3. The "Stress Test" was leaked to the markets. How convenient. The "leak" is preparing the markets to price in and accept that Bank of America will need $34B. Citi will need around $5B. Wells Fargo will need 15B (didn't Buffett champion this company?). Full results come tomorrow, but as Warren Buffett said, the test will not have much meaning or value.

Analysis and Conclusions:
Market "pros" will continue to cheer on the rally, the recovery, the recovery by end of year, "less worse" unemployment, and a "bottom." The latest earnings reports have all exceeded lowered forecasts. The lowered earnings forecasts were reasons the stock market fell two months ago. Beating the lowered expectations would conversely justify a rise in the stock market.
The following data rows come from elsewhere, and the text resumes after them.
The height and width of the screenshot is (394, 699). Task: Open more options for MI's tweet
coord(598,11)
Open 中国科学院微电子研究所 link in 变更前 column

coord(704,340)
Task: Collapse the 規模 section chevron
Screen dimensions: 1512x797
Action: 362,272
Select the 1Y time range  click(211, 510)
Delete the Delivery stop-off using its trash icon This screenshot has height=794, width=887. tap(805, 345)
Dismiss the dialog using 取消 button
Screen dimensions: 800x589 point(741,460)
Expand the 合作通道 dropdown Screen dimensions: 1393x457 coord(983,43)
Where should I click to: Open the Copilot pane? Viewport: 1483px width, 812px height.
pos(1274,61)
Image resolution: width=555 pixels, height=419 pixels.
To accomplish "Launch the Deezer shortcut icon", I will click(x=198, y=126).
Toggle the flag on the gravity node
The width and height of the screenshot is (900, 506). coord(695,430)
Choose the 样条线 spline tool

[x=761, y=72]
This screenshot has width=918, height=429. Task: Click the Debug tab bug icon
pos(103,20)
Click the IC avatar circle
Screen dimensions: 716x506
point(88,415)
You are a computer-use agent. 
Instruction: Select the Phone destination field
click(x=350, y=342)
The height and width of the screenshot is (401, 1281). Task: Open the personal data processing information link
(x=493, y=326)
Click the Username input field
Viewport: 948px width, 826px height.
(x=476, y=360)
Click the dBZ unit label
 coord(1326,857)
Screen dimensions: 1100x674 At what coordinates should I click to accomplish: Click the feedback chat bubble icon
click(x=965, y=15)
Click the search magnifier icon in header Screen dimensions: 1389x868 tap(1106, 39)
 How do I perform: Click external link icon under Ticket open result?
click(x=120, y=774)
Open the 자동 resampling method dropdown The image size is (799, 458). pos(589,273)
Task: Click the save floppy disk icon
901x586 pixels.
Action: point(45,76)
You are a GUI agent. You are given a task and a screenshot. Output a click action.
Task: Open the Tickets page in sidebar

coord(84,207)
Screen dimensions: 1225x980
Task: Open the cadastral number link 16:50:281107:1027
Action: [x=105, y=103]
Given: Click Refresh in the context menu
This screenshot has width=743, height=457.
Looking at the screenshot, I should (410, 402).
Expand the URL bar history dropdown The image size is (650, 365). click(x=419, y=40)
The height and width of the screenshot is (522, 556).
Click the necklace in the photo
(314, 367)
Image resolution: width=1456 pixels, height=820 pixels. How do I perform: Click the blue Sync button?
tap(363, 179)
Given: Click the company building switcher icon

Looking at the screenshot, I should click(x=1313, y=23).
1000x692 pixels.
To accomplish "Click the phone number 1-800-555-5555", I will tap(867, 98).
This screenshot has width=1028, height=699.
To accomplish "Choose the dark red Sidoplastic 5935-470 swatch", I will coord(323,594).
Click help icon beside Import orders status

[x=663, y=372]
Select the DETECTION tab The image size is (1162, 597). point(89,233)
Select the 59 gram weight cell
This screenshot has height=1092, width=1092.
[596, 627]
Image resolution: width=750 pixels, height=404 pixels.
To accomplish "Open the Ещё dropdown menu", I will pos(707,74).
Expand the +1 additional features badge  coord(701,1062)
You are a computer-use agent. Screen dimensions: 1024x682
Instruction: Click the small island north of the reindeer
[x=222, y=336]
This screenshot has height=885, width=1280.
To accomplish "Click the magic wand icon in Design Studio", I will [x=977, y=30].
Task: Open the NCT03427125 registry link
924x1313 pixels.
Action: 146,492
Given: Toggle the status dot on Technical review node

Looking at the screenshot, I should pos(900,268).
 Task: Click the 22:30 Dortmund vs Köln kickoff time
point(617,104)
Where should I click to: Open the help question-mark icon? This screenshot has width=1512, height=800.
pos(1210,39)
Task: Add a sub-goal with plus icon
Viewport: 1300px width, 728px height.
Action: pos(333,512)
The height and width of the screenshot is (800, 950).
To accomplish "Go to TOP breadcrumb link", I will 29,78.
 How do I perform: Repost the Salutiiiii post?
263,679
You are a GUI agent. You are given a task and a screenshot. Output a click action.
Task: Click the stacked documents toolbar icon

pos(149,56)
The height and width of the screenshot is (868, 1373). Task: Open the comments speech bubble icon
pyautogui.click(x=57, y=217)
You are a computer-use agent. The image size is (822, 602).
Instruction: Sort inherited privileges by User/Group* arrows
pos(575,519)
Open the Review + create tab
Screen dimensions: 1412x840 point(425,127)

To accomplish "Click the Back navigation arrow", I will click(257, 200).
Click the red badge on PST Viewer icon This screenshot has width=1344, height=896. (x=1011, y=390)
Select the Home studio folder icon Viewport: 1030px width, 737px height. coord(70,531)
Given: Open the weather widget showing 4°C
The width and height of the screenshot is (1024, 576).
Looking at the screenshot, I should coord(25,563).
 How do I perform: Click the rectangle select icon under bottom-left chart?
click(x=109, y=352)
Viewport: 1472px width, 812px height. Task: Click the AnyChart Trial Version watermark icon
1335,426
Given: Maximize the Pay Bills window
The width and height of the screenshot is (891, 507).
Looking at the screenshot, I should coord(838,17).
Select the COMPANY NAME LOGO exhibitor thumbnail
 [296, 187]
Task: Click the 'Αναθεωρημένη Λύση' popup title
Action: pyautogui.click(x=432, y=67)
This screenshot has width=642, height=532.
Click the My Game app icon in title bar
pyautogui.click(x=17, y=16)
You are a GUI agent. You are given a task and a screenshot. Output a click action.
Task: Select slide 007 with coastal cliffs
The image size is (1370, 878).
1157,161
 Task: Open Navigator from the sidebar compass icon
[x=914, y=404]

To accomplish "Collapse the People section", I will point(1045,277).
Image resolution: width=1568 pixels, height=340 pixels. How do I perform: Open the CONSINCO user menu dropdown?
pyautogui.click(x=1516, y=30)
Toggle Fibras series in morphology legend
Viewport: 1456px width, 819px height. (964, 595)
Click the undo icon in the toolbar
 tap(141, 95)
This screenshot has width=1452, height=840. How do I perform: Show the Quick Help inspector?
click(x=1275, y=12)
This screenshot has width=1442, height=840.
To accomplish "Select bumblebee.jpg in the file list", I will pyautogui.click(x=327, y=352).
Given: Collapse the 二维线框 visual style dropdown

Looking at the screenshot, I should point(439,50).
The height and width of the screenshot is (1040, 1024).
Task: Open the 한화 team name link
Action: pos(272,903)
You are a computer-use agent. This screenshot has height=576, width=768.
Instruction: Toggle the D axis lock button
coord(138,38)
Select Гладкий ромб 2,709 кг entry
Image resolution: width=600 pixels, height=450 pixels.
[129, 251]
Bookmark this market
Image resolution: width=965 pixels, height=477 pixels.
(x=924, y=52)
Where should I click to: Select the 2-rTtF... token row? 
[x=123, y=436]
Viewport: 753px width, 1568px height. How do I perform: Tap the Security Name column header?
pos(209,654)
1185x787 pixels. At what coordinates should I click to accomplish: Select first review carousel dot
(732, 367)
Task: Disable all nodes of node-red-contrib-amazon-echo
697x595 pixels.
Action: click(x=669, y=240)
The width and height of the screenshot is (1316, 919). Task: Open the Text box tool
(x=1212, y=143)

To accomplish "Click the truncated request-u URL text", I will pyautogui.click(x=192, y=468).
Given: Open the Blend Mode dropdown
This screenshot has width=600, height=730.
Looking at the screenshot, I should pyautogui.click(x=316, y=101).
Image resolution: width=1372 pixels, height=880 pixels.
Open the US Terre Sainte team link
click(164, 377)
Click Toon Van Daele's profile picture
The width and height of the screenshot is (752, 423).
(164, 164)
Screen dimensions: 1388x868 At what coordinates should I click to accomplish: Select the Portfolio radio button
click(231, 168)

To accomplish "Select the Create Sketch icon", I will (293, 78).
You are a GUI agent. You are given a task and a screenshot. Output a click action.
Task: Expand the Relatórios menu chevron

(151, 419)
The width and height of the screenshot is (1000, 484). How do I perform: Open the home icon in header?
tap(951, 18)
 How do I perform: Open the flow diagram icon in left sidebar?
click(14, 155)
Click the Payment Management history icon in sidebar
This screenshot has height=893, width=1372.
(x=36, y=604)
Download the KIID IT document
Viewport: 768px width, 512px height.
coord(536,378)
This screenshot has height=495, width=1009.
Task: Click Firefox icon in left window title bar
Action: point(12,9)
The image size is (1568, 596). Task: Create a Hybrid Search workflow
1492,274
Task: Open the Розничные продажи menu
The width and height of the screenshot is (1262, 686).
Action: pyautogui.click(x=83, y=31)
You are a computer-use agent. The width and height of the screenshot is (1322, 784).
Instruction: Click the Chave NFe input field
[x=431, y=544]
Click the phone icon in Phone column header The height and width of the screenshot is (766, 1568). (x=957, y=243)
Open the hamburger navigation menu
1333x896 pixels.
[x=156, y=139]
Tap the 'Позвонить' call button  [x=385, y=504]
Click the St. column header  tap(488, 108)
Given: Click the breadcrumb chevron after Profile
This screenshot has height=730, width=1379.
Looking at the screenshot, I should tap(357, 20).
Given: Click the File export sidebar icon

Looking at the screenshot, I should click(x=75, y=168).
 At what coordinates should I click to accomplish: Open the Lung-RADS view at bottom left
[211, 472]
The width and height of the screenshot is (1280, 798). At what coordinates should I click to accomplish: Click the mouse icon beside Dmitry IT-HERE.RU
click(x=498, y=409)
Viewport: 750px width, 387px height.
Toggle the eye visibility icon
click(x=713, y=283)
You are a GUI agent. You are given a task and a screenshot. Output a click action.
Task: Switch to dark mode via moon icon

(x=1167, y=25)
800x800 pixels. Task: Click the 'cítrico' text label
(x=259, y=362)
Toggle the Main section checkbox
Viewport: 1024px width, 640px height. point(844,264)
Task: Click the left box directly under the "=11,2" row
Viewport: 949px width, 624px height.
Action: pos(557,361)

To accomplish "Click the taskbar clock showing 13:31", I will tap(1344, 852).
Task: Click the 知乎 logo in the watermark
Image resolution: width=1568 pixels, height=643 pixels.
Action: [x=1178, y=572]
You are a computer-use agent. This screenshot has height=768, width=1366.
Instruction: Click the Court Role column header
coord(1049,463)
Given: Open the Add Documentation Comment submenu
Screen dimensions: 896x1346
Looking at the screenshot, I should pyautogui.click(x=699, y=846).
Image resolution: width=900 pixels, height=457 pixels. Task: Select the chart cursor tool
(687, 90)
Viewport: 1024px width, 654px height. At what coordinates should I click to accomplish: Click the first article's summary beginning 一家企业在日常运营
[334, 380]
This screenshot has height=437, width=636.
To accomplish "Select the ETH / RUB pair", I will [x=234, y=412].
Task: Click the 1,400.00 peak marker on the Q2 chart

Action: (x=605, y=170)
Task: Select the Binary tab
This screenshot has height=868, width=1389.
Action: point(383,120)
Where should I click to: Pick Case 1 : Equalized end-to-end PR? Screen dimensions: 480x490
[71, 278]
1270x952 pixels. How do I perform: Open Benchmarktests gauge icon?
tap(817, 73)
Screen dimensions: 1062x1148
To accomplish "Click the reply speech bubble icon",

A rising market does not in itself justify a return to "good times." I has, however, very quickly fueled a mini-bubble for specific sectors, namely the resource sector. Teck Corporation did not improve fundamentally overnight. It is still in heavy debt due to expensive acquisitions. Its survival depends on rising commodity prices. The same can be said for the energy sector.

In effect, it is possible that a mini-bubble may emerge in oil/energy. Excess money in the system needs to flow somewhere. This is assuming that money is indeed in excess in our economic system. If the banking sector is not recovering, then money will be "stuck" in the same (subprime, etc.) debt that is a drag in the economy.

This is the tug-of-war that must be closely monitored.

A user on brought this clip to my attention:

Investors need to keep adapting to the changing winds. This is not to be interpreted as a promotion of day trading, swing trading, or momentum trading. It simply means that if the economy is truly improving, then adjust a portfolio accordingly, in small steps.

Monday, May 04, 2009

Good News?

  • NAR’s Pending Home Sale Index rose 1.1% from March 2008. The less significant Pending Home Sales (monthly gains) were also positive, rising 3.2% from February to March 2009
  • Most of the gains came in the regions with the highest foreclosures: The South and West gained, while the NorthEast and Midwest fell
Show me 3 months of stronger or improving home sales. Show me a rising monthly improvement in this sector and I will be convinced. Still, DOW @ ~8400 and S&P > (over) 875 are significant levels. Needless to say, SRS has traded significantly downward this past month.

Unemployment figures will also be released this Friday. It is best to place great emphasis on these figures.